A new study finds that children with ADHD are going without treatment 40% of the time, due to inconsistency in taking prescribed medications.
The research led by the Murdoch Children’s Research Institute (MCRI) and published in Archives of Disease in Childhood, shows the average medication coverage, the total time on drug between the first and the last redeemed prescription, was just 60%.

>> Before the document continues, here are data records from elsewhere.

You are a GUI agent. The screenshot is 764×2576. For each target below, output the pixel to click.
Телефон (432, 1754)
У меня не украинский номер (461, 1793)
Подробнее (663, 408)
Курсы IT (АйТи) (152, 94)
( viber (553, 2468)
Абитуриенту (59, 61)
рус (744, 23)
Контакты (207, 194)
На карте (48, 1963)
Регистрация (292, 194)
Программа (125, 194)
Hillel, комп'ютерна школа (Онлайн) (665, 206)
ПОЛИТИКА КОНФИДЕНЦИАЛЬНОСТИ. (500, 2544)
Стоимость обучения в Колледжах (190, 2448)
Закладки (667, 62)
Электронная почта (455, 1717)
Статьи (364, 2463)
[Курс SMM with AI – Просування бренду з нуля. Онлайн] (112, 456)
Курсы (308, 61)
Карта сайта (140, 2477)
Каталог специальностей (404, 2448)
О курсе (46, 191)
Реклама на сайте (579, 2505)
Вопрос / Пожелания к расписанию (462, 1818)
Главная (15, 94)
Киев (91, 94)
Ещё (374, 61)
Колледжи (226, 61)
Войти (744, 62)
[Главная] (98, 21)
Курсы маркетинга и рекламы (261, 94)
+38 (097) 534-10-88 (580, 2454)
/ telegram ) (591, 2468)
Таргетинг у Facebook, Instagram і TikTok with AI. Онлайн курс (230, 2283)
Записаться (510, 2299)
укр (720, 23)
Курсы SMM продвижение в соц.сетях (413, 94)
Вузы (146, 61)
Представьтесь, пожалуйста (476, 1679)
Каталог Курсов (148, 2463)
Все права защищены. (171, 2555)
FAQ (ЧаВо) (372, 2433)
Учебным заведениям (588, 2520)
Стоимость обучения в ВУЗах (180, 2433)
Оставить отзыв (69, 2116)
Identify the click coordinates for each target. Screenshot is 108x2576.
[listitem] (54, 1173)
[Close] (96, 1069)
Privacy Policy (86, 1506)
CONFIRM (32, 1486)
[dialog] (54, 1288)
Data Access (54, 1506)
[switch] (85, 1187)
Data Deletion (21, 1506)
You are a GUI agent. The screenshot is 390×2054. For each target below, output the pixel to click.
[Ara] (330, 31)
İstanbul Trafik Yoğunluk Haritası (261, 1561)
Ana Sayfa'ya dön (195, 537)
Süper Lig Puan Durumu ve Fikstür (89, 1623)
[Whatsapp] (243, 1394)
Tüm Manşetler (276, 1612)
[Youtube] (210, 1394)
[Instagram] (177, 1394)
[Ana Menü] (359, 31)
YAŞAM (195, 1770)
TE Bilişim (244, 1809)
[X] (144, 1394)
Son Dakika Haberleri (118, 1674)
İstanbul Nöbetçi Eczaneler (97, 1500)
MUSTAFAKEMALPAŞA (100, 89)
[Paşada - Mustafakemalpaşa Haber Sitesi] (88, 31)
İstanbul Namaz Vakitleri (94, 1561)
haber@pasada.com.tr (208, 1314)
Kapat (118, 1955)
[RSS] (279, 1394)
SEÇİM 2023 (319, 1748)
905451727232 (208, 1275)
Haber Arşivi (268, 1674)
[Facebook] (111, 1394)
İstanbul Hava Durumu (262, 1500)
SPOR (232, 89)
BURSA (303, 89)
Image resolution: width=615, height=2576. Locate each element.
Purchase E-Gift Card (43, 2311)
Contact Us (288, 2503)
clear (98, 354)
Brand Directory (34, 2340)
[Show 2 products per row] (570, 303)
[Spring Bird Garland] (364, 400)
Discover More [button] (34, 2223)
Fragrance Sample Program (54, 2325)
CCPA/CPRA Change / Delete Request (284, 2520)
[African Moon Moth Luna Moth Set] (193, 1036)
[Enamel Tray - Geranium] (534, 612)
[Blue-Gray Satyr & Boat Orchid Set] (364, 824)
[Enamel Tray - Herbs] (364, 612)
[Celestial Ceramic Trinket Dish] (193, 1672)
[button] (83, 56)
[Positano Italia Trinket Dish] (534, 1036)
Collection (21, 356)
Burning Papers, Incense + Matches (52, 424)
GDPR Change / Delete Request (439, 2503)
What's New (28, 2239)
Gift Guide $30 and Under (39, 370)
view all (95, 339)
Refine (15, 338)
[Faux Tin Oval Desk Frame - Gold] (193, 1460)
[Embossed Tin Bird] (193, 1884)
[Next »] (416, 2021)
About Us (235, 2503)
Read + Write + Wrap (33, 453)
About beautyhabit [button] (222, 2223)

Lead author and MCRI Associate Professor Daryl Efron says that medication use was quite high in the first few months, then progressively decreases.
It only increases again after five or six years of treatment.
Additionally, children from socially disadvantaged families, who were prescribed ADHD medication, were less likely to consistently take it.
“We know low socio-economic families can find it more difficult to attend medical appointments, with factors including appointment costs, transport difficulties and missed work all potentially contributing,” says A/Prof. Efron.
“ADHD is a chronic condition and so there is a strong argument that treatment should be provided consistently for several years in most cases. But adherent with ADHD medications is often inconsistent.”
According to ADHD Australia, about 1 in 20 children in Australia have ADHD.
“Effort should be made to continue to engage children who stop taking medications and their families to ensure they are able to access appropriate interventions, which may include medication alongside other interventions, such as mental health and educational supports,” concludes A/Prof. Efron.